Collected data entries
________

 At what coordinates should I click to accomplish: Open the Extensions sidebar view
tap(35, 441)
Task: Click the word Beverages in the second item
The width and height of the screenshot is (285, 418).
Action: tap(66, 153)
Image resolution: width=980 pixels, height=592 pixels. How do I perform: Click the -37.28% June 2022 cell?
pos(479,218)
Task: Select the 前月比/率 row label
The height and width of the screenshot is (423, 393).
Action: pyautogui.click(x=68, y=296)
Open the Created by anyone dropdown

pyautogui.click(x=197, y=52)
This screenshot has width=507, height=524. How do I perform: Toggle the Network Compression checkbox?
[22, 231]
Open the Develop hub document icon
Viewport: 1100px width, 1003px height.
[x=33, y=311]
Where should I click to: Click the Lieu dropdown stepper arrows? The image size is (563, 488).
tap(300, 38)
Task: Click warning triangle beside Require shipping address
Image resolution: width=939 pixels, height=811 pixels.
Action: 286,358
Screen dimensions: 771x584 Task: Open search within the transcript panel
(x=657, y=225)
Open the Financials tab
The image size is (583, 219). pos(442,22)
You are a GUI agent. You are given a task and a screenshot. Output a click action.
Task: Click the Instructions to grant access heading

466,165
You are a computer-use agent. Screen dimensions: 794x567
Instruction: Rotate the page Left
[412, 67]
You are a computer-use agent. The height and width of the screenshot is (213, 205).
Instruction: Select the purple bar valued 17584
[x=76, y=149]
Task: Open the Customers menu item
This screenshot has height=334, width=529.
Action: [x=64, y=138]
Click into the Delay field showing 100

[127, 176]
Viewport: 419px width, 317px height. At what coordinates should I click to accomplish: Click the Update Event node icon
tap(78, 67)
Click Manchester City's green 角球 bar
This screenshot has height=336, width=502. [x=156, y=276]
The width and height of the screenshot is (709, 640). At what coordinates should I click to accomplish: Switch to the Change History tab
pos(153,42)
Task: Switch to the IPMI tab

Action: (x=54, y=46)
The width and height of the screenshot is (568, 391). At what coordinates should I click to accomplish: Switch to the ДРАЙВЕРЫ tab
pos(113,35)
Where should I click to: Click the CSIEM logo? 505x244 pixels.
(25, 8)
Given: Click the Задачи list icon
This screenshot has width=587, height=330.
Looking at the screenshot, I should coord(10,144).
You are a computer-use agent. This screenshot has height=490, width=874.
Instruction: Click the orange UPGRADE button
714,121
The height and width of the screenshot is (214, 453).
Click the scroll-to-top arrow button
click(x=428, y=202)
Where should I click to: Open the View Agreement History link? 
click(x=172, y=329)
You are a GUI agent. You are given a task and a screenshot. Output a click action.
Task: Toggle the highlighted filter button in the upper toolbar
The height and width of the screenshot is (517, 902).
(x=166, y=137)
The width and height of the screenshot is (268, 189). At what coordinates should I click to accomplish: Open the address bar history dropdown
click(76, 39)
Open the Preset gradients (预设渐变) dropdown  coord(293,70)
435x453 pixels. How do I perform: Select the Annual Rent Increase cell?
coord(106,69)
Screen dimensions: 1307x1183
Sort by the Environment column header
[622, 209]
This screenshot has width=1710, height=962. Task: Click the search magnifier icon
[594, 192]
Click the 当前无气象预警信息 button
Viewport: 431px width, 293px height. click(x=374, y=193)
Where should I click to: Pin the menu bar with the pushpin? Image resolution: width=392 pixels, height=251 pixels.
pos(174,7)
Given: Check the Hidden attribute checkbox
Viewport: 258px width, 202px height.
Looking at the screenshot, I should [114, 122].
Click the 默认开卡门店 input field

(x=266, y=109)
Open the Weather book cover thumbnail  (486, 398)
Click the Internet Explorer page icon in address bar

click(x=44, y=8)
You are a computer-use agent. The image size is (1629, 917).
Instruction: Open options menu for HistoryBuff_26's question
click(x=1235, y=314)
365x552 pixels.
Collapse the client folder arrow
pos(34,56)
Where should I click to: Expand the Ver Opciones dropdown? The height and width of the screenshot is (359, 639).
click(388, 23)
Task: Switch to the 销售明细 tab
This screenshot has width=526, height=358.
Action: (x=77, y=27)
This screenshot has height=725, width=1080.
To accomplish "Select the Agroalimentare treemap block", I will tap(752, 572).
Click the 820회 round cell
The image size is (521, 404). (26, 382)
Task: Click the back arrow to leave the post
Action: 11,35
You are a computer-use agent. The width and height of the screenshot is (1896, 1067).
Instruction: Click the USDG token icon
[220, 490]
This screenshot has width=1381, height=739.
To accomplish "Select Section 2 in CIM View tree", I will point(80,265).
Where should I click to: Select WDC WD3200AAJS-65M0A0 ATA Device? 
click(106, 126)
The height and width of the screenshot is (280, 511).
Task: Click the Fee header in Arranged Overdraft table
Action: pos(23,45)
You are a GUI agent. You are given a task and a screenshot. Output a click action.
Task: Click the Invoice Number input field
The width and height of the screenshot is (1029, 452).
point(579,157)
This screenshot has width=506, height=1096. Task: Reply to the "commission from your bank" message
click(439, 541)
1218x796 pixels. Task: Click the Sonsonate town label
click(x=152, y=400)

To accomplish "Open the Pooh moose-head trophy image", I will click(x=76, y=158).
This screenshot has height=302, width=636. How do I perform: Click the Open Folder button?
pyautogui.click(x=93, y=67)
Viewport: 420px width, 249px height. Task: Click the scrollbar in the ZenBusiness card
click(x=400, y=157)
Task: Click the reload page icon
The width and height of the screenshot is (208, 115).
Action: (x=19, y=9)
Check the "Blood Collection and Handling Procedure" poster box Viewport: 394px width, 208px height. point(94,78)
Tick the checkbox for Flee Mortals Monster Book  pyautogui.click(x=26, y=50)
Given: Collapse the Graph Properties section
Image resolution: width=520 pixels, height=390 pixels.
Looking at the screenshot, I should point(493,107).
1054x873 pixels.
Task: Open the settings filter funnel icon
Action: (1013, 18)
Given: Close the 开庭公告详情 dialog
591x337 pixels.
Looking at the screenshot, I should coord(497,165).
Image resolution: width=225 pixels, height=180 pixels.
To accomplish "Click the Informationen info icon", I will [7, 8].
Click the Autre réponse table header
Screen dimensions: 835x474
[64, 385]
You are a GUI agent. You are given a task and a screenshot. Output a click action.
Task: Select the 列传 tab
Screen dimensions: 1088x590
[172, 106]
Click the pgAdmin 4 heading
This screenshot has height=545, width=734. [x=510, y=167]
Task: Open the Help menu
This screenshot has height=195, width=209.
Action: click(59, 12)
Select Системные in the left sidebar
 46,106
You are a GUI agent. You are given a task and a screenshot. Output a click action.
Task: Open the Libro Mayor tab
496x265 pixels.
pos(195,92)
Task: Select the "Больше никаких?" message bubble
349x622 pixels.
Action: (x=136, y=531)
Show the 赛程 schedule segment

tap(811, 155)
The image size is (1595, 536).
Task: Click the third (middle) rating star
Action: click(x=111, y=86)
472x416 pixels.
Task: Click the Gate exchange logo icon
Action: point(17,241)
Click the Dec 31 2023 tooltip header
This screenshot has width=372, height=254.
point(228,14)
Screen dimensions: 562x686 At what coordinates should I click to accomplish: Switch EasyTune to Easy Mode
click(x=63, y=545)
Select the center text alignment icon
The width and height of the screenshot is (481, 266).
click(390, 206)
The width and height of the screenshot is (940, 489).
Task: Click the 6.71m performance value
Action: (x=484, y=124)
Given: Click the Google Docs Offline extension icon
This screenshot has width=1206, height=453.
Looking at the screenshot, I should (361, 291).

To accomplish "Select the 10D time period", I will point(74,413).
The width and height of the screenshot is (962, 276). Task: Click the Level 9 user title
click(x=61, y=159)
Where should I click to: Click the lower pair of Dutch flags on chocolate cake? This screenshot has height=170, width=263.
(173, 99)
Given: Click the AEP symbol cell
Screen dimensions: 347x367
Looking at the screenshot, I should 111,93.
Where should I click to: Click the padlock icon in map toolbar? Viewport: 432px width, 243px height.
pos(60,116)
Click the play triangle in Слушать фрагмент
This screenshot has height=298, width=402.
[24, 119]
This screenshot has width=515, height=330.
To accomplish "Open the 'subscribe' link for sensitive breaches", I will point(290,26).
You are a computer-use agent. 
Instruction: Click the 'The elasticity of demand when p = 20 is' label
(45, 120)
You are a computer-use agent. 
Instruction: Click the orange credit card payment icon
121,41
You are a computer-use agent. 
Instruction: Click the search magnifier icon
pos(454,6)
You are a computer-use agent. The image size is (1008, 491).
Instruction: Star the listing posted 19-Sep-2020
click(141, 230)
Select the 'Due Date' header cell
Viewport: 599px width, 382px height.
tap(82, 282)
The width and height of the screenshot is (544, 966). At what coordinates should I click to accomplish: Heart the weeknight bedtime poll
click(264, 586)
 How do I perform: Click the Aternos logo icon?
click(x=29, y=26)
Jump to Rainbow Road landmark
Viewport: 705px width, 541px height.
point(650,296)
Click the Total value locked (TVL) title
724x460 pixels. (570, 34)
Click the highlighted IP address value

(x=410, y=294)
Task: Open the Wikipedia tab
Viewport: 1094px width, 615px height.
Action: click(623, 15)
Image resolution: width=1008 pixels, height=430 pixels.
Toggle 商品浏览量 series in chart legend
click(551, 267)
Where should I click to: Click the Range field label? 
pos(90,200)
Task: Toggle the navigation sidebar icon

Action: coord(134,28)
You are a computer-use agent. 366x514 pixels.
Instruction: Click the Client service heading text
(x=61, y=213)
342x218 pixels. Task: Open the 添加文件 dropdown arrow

________

▶ **WORK TASK**
Tell how many lines in the records above contain "item", giving the number and no other words.

▶ **ANSWER FOR THIS EXERCISE**
2